Let \(\vec{\aleph}_1\) to \(\vec{\aleph}_5\) be the word or N-Gram count vector in the vocabulary, with their respective index representing the underlying, unique word
Assume that each word can be given a Weight \(W\) based on a \(beta\)-distribution, given:

\[ \begin{align*} \alpha_i & = 10^{i-1} \\ shape_1 & = 1 + \sum^5_{i = 1} \vec{\aleph}_i \times \alpha_i \\ shape_2 & = 1 + \sum \vec{\aleph}_1 - shape_1 \\ W & = qbeta(.05, shape_1, shape_2) \\ \end{align*} \]

The word with the highest \(w_i\) are choosen as viable options.

Visualization

The visualized Weight Distributions \(W\) of the word you given the context hello what are:

We start with an even \(W = beta(1,1)\) that gets refined to \(beta(376.554, 37.012.220)\) by the vocabulary. The appearance of the word in the Bigram and Trigram increases \(W\), resulting in a distribution with the final, highest \(W\) of \(qbeta(.05, 15.177.454, 22.211.320) = .41\) in the vocabulary.

The word does not appear in the Quadgram and the Pentagram given the previous words. The weights for this word do not change in this case.

Performance

Memory Needed: <60 Mbyte¹
RAM needed: <350 Mb
Accuracy: 35 - 51 %²
Fairly efficient algorithm: <0.619 sec per guess³

Conclusion: I would rather recommend using an up to date neural network based approach (LSTM, Attention Based) given the limited performance, like GPT-2. Though I had no time on pursuing this technique and higher computational resources are needed for training such a model.

¹ Could be increased by 235 Mbytes by including the 5-Gram and unfiltered 4-Grams, which improves the accuracy slightly.

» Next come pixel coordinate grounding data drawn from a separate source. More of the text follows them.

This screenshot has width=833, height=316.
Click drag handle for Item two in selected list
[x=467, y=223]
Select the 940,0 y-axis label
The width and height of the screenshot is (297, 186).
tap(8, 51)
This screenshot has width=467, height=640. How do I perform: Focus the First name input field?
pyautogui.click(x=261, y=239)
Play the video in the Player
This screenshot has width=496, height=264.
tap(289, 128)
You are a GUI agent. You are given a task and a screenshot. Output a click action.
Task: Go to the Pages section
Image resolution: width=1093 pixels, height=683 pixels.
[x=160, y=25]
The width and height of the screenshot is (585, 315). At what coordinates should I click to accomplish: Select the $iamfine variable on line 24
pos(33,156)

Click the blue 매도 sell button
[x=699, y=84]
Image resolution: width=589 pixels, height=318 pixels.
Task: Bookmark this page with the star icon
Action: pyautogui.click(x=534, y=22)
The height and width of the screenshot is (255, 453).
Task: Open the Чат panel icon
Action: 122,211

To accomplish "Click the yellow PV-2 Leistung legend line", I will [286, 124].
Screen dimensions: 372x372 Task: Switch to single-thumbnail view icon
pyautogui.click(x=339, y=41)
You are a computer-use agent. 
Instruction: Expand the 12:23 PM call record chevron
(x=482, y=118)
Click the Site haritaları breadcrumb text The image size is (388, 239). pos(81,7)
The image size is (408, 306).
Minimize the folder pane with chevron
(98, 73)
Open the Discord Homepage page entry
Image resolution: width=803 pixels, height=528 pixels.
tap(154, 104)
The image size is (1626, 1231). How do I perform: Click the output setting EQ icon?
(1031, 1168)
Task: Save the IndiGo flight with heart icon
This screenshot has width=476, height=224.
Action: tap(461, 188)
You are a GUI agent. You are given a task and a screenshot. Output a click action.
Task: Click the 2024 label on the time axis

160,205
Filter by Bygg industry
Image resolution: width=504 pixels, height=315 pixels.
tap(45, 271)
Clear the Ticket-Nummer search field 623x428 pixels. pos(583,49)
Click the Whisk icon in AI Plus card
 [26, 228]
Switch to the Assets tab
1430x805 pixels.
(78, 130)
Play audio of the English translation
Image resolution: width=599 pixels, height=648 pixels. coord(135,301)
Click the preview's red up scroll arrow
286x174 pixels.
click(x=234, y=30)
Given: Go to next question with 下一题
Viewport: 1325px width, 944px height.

² Given 100 example sentences sliced as a moving window to a maximum of 3 words as context. A proper match is when the target appears in the TOP-10 words choosen. Could be trainable by user input and gain a much higher accuracy by experimenting with better \(alpha_i\) values.

³ Slightly higher delay per query in the shiny app due to limited resources of shinyapps.io

Shiny application

A shiny application has been developed to test the performance of this algorithm. Is is a simple input box that automatically displays the probabilities of the next words given the vocabulary after the text is typed in.

The TOP-100 results are shown in a neatly formatted table to dig down to words with a much lower probability and to debug the model.

The application can be tested HERE.

Thank you for reviewing my project!